Pharmacological and nutritional targeting of voltage-gated sodium channels in the treatment of epithelial cancers
Coordinator of the consortium: Dr Sébastien Roger, Laboratoire Transplantation, Immunologie, Inflammation (T2I), University of Tours - FR
Voltage-gated sodium channels (NaV), composed of pore-forming alpha and auxiliary beta subunits, were characterized in excitable cells in which they are responsible for the triggering of action potentials. Their activity in nociceptive fibres is responsible for pain sensation. Recently, it appeared that these proteins are aberrantly expressed in non-excitable cancer tissues and cells from different epithelial origins such as breast, lung, prostate, colon, cervix, while they are not expressed in cognate non-cancer tissues. Their expression and function in carcinoma cells have been associated with cancer progression towards metastatic stages and patients’ death. The basal activity of NaV at the resting membrane potential of highly aggressive human carcinoma cells, controls intracellular signalling pathways that promote cell migration and invasiveness through extracellular matrices.
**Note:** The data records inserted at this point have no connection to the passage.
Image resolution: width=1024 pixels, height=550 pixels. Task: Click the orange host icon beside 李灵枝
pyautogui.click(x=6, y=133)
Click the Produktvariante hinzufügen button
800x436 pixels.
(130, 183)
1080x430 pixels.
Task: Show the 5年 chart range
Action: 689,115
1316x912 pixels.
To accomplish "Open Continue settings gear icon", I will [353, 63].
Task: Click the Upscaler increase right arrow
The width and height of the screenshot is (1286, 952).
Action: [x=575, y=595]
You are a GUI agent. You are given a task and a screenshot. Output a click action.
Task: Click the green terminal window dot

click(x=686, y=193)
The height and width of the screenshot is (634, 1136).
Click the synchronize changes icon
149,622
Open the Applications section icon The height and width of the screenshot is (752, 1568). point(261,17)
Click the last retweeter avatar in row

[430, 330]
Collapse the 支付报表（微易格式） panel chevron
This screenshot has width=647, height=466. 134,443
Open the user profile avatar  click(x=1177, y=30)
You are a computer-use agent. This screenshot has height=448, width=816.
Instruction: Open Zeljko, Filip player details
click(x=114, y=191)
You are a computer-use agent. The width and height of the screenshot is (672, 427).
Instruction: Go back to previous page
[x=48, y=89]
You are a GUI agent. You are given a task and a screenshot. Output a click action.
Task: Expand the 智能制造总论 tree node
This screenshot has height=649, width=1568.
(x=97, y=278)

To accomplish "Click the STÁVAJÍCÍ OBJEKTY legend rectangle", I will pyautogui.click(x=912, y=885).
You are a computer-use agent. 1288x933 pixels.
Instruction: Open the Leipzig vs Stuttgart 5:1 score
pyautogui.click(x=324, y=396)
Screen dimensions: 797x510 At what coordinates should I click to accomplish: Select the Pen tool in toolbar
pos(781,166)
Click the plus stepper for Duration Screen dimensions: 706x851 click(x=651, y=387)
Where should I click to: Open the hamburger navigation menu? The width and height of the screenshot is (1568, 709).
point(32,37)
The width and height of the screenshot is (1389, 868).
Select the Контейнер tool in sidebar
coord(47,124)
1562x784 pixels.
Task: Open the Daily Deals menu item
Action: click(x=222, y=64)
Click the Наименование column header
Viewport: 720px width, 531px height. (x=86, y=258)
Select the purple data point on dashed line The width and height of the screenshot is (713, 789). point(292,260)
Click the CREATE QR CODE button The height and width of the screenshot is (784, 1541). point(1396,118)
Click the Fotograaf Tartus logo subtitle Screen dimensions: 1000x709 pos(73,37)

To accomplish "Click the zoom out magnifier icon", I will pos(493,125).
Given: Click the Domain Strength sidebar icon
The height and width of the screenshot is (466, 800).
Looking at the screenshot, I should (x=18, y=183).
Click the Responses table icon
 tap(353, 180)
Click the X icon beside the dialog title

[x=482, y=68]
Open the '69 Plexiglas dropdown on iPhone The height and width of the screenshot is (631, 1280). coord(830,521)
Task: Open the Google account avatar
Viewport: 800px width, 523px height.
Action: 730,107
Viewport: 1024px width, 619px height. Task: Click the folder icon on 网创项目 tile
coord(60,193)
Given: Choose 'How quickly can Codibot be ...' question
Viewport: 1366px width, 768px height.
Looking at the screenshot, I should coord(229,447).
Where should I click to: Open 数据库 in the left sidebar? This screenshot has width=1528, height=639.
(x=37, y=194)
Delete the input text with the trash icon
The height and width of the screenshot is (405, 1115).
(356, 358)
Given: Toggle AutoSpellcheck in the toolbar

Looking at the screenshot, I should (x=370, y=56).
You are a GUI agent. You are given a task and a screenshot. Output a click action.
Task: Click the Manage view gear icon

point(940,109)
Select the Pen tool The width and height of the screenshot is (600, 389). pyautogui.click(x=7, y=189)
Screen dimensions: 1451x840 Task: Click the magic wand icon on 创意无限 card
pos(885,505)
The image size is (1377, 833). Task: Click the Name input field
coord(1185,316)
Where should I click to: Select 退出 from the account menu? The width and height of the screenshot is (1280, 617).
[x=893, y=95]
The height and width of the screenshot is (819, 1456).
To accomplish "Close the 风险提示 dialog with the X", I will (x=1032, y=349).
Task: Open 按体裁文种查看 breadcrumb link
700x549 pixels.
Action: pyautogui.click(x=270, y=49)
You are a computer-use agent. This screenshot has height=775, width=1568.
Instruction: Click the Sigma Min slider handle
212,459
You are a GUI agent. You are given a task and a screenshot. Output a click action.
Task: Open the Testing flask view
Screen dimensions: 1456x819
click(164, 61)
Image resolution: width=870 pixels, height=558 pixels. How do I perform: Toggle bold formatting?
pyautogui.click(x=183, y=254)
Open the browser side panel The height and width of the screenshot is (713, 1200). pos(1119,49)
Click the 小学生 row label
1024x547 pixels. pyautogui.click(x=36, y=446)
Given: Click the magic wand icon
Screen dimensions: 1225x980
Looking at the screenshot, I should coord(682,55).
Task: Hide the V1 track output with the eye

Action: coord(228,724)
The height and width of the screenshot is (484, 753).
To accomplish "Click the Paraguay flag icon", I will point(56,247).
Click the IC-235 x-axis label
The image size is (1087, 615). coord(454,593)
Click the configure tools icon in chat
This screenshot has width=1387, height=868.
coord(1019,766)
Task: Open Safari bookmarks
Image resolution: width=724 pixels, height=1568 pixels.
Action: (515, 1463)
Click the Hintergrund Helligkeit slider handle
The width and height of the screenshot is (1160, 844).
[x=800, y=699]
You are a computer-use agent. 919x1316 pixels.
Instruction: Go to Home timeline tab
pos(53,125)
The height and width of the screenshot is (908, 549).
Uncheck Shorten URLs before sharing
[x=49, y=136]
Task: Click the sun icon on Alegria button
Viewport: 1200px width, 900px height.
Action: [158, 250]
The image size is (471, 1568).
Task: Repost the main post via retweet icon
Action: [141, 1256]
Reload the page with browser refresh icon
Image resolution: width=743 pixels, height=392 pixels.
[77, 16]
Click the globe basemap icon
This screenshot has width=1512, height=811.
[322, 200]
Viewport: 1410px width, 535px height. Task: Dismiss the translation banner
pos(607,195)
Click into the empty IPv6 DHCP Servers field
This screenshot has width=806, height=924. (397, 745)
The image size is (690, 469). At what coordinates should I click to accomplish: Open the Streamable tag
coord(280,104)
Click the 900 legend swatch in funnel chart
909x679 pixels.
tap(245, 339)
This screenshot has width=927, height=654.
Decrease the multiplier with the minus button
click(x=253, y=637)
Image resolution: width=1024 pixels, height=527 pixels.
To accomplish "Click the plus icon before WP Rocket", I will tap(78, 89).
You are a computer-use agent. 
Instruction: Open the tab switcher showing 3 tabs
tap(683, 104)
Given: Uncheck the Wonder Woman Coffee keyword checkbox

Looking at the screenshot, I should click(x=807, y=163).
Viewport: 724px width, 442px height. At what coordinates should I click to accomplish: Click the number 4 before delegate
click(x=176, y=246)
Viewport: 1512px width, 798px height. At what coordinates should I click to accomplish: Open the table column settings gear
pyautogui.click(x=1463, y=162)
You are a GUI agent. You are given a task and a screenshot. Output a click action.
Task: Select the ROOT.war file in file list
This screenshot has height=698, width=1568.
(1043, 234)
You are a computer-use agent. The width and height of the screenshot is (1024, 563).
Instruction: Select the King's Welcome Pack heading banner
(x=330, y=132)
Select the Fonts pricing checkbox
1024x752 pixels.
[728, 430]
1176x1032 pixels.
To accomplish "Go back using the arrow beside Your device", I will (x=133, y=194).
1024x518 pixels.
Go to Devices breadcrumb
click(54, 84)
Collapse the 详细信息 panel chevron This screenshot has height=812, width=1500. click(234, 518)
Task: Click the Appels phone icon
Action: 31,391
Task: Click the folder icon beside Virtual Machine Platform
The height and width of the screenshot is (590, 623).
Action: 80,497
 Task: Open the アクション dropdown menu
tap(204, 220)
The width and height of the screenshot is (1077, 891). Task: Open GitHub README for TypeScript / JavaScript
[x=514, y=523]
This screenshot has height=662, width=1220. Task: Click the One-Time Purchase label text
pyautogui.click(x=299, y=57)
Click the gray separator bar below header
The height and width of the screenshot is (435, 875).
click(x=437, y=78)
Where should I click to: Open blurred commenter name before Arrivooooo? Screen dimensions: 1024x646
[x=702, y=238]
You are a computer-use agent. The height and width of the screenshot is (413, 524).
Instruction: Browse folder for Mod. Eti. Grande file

The pharmacological inhibition of NaV with drugs that are clinically used, such as the antianginal ranolazine, the anticonvulsant phenytoin or the local anaesthetic lidocaine, reduces cancer cell invasion in vitro and metastatic colonization of organs in vivo. The supplementation of cancer cells with n-3 polyunsaturated fatty acids was also demonstrated to control the expression of NaV in cancer cells and to inhibit their invasiveness. The present collaborative project is a multidisciplinary project, joining concepts and techniques from cell biology, physiology, biophysics, medicinal chemistry, anaesthesia, surgery and oncology. This consortium aims at developing a better understanding of molecular and cellular mechanisms by which NaV channels (pore-forming and auxiliary subunits) are involved in cancer cell invasiveness and metastases development and at identifying whether they could serve as cancer markers and prognostic factors. It is also aimed at proposing NaV as new pharmacological and nutritional targets for anticancer treatments and for reducing cancer-associated pain.